The civil penalty amount for the submission of a declaration or notice with a material misstatement or omission or the making of a false certification is currently set at a maximum of $250,000 per violation.[2] The penalty for failure to comply with the requirements of a mandatory declaration is set at a maximum of $250,000 or the value of the transaction, whichever is greater, per transaction.[3] Lastly, the current penalty for violations of material provisions of mitigation agreements, material conditions imposed by the CFIUS, or orders issued by the CFIUS is a maximum of $250,000 or the value of the transaction, whichever is greater, per violation.[4]

This proposed rule increases the maximum penalty amount to $5 million per violation for material misstatements, omissions, or false certifications; the greater of $5 million or the value of the transaction per violation for failure to comply with mandatory declarations; and the greater of $5 million, the value of the transaction, or the value of the party's interest in the U.S. business at the time of the violation (or time of the transaction) per violation of material mitigation agreements, conditions, or orders. These changes would not be retroactive and would apply to violations that occur on or after the effective date of the amended final rule and to mitigation agreements, conditions, and orders issued on or after the effective date of final rule.

The proposed rule seeks to expand the list of circumstances in which a civil monetary penalty may be imposed to include material misstatements or omissions that occur in communications outside a review or investigation of a transaction. CFIUS anticipates that some of the communications that may be subject to penalty will include those relevant to requests for information related to non-notified transactions; failure to file a mandatory declaration; and compliance with or enforcement, modification, or termination of a mitigation agreement, condition, or order imposed.

Lastly, the new rule would extend the time frame from 15 days to 20 days, each, for both the submission of a petition for reconsideration of a penalty to CFIUS and CFIUS response with a final penalty determination.
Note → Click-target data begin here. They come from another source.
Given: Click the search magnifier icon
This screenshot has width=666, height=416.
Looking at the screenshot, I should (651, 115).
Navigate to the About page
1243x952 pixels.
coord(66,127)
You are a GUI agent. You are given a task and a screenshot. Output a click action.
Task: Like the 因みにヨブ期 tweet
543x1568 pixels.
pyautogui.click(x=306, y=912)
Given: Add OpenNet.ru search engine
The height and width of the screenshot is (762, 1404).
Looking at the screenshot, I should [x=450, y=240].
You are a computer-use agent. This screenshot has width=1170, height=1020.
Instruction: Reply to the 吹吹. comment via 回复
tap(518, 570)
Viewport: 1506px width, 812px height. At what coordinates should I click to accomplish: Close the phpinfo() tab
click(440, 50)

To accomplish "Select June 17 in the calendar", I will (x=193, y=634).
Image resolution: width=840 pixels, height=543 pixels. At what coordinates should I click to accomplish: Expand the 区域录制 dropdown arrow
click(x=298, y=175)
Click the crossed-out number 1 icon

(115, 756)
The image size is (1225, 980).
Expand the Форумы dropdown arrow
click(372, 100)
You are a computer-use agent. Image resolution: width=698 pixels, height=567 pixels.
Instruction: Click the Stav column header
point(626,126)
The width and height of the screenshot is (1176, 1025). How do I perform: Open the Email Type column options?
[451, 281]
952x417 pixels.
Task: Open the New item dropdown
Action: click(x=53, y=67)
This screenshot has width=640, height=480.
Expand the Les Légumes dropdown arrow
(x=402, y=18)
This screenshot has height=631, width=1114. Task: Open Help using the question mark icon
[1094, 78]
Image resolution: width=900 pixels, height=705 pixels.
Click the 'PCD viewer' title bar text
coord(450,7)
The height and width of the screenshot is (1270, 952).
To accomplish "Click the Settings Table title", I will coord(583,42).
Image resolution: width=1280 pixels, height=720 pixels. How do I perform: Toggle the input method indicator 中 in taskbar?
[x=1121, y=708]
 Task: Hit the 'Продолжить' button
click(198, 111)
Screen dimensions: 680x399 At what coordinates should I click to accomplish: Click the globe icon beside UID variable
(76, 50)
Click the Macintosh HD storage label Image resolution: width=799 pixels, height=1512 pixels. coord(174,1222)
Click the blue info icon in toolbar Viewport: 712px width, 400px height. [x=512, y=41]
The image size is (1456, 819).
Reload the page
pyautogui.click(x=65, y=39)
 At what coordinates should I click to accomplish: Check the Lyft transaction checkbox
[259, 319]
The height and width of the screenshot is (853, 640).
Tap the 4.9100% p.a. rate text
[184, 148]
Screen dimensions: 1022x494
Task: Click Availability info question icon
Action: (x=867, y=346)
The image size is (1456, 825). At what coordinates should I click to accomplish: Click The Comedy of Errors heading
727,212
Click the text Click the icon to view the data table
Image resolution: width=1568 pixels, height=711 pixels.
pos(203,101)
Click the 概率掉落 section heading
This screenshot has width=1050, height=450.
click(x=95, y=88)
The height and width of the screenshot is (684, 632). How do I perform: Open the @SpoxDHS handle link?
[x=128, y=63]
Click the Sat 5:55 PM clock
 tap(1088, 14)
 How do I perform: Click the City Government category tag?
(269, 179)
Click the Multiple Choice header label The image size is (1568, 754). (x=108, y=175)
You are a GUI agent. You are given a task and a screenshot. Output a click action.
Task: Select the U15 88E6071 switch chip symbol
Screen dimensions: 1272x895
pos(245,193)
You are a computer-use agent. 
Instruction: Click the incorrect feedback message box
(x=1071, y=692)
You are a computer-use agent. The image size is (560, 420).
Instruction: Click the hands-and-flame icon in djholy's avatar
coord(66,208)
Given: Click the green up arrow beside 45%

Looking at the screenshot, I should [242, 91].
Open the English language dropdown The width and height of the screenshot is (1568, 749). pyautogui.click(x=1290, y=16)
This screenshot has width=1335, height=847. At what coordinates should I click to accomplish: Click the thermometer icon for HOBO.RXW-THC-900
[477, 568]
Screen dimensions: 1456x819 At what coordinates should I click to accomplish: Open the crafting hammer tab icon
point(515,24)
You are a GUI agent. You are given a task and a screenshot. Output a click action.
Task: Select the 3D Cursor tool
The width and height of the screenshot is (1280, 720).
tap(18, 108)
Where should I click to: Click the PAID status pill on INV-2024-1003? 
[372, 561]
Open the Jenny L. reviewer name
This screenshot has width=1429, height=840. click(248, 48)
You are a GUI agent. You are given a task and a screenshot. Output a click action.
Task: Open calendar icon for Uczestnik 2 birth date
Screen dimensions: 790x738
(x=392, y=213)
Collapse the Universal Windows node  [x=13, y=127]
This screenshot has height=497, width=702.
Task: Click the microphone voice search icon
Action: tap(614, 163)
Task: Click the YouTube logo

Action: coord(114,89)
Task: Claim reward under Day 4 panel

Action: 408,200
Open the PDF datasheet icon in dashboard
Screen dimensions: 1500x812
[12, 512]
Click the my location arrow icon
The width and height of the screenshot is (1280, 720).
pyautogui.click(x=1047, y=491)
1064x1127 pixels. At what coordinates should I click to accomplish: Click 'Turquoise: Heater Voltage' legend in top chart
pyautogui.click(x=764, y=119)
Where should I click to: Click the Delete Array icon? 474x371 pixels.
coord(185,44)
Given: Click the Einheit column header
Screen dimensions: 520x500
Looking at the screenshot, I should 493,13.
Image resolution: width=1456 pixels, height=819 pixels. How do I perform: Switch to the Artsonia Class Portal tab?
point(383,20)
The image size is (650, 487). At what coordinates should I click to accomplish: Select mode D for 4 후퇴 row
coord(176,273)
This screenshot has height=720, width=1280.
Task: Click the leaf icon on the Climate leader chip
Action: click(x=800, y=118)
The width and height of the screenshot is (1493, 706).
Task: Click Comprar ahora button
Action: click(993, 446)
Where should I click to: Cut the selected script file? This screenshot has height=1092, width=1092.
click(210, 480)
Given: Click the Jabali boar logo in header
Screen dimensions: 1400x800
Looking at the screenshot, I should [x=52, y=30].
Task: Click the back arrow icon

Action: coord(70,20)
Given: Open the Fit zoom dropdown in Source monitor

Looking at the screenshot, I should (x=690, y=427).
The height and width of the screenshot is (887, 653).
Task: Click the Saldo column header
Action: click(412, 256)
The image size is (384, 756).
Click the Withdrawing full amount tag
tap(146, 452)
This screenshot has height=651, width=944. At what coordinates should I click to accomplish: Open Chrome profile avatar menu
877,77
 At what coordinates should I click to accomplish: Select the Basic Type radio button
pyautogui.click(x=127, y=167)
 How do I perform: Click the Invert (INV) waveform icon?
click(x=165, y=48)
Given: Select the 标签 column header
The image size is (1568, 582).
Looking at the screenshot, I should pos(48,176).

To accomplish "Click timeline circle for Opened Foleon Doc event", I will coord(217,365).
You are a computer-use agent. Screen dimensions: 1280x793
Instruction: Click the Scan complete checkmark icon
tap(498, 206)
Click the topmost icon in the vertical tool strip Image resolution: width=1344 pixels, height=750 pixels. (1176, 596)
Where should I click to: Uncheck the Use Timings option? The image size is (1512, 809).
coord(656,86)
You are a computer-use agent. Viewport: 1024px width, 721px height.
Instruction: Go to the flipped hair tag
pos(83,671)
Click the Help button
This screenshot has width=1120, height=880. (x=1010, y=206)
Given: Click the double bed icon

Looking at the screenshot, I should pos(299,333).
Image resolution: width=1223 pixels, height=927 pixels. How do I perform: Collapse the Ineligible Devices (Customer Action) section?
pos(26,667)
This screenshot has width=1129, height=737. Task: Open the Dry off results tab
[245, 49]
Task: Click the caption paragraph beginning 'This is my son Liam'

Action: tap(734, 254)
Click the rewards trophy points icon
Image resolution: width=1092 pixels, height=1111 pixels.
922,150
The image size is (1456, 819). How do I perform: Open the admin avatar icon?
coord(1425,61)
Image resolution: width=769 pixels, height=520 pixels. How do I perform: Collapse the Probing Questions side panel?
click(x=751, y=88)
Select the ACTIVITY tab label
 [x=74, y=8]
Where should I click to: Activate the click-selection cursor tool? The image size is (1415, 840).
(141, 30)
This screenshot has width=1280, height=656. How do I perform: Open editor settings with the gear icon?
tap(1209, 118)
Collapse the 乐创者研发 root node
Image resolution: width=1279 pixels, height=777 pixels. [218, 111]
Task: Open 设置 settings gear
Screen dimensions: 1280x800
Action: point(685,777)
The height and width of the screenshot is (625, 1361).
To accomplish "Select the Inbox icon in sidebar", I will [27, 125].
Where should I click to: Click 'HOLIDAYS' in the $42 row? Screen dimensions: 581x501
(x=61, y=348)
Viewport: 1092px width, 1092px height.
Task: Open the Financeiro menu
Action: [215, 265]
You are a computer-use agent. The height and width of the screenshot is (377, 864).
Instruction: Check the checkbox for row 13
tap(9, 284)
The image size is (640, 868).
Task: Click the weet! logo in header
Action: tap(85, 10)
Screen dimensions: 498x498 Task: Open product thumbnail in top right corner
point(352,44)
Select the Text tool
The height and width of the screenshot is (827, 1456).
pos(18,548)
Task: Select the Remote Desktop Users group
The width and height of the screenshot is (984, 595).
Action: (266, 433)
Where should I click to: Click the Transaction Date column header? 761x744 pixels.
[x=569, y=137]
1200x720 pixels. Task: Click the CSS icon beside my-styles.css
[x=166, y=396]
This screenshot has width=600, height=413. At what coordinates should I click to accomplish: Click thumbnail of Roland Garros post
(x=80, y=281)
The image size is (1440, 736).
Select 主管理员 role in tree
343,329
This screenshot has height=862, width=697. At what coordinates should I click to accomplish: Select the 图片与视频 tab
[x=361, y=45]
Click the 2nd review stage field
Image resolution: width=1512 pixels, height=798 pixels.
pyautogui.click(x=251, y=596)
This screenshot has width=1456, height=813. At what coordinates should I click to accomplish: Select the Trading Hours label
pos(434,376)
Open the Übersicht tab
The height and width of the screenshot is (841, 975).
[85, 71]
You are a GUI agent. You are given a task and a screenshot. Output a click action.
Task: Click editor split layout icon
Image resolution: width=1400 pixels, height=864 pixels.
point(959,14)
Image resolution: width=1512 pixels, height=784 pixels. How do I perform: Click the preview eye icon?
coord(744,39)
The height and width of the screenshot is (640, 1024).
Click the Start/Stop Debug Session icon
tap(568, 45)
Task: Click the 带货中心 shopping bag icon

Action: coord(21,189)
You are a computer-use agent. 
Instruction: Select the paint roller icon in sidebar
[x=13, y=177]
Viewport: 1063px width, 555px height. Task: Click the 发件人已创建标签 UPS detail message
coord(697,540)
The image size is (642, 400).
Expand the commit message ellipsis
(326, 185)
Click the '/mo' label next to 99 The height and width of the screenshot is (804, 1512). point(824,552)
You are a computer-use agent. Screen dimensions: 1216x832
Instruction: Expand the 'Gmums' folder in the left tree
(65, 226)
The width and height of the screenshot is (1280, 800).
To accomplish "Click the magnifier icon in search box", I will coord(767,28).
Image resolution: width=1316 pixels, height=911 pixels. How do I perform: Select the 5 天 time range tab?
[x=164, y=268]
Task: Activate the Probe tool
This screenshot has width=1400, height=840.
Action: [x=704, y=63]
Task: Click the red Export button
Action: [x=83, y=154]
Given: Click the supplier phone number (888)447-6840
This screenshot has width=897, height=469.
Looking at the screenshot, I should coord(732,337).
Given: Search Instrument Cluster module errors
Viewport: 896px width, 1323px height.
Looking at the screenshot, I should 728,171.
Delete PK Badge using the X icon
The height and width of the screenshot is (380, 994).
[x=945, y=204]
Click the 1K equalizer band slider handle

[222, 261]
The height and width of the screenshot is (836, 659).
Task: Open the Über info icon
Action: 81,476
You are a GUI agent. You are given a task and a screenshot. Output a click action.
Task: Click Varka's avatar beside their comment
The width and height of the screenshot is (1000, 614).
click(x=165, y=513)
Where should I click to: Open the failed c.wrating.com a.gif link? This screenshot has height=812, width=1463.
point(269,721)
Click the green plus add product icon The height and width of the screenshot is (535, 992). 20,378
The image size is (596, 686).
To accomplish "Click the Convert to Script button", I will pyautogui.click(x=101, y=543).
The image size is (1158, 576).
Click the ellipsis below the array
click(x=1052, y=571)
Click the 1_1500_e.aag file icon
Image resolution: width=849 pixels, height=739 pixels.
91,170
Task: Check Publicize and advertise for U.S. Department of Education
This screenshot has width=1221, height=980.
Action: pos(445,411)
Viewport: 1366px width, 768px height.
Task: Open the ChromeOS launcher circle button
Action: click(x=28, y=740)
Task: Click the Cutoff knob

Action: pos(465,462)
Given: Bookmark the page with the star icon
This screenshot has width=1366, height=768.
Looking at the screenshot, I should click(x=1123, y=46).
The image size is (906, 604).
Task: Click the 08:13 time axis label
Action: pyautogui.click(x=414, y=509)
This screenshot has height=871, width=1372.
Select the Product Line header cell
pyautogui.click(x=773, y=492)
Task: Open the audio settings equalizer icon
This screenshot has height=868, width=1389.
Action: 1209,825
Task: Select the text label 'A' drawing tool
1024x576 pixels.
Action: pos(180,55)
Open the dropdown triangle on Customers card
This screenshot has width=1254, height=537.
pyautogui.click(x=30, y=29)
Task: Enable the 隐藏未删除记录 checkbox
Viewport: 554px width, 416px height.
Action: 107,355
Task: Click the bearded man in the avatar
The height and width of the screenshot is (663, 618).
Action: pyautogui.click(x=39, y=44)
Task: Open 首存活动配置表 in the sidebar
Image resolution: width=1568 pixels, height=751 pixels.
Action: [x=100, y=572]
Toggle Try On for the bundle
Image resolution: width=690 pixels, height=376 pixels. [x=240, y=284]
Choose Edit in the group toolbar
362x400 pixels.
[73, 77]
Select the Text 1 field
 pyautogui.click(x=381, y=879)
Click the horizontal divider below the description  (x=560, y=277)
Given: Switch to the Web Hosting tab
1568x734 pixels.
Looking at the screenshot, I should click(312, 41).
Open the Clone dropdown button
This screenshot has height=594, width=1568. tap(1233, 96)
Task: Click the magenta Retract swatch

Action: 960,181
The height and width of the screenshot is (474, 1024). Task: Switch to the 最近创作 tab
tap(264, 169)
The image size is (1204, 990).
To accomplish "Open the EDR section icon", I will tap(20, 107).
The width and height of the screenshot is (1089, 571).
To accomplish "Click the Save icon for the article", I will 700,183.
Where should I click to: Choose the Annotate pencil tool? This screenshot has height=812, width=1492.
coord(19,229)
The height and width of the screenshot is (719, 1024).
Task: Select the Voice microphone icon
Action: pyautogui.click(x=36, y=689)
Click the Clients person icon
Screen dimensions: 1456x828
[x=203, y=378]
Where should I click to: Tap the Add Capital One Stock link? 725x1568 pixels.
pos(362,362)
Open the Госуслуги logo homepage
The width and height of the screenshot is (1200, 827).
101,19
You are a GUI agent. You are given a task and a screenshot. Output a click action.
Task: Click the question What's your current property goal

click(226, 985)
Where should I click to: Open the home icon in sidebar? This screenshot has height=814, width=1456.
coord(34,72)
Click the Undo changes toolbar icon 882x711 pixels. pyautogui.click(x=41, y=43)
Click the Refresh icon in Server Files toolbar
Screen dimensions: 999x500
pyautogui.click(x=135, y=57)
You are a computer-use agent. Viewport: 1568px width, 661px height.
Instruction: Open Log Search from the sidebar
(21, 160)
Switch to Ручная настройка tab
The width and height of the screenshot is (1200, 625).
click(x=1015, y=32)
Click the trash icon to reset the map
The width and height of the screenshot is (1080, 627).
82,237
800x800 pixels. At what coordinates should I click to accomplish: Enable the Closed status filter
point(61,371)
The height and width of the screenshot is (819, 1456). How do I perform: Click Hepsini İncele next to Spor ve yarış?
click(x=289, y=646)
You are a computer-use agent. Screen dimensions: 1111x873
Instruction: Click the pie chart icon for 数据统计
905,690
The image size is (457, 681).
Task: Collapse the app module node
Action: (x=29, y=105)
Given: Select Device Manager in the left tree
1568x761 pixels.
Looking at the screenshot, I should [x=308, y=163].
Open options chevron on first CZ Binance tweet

Conclusion: Opportunity to Comment on Proposed Rule

The proposed rule expands the authority of CFIUS to request information of parties whether they are party to a transaction or not and imposes stricter deadlines and steeper penalties for an expanded set of violations. Parties subject to mitigation measures or involved in CFIUS-covered transactions, as well as foreign investors of U.S. businesses, should therefore take notice of the proposed changes. You have an opportunity to comment by May 15 on the proposed rule.


[1] Substantive responses include: acceptance of terms, a counterproposal, or a detailed statement of reasons that the party or parties cannot comply with the proposed terms, which may also include a counterproposal.

[2] Section 800.901(a) and 802.901(a)

[3] Section 800.401; there is no mandatory declaration provision in part 802 regarding to real estate transactions.

[4] Section 800.901(c) and 802.901(c)

DISCLAIMER: Because of the generality of this update, the information provided herein may not be applicable in all situations and should not be acted upon without specific legal advice based on particular situations.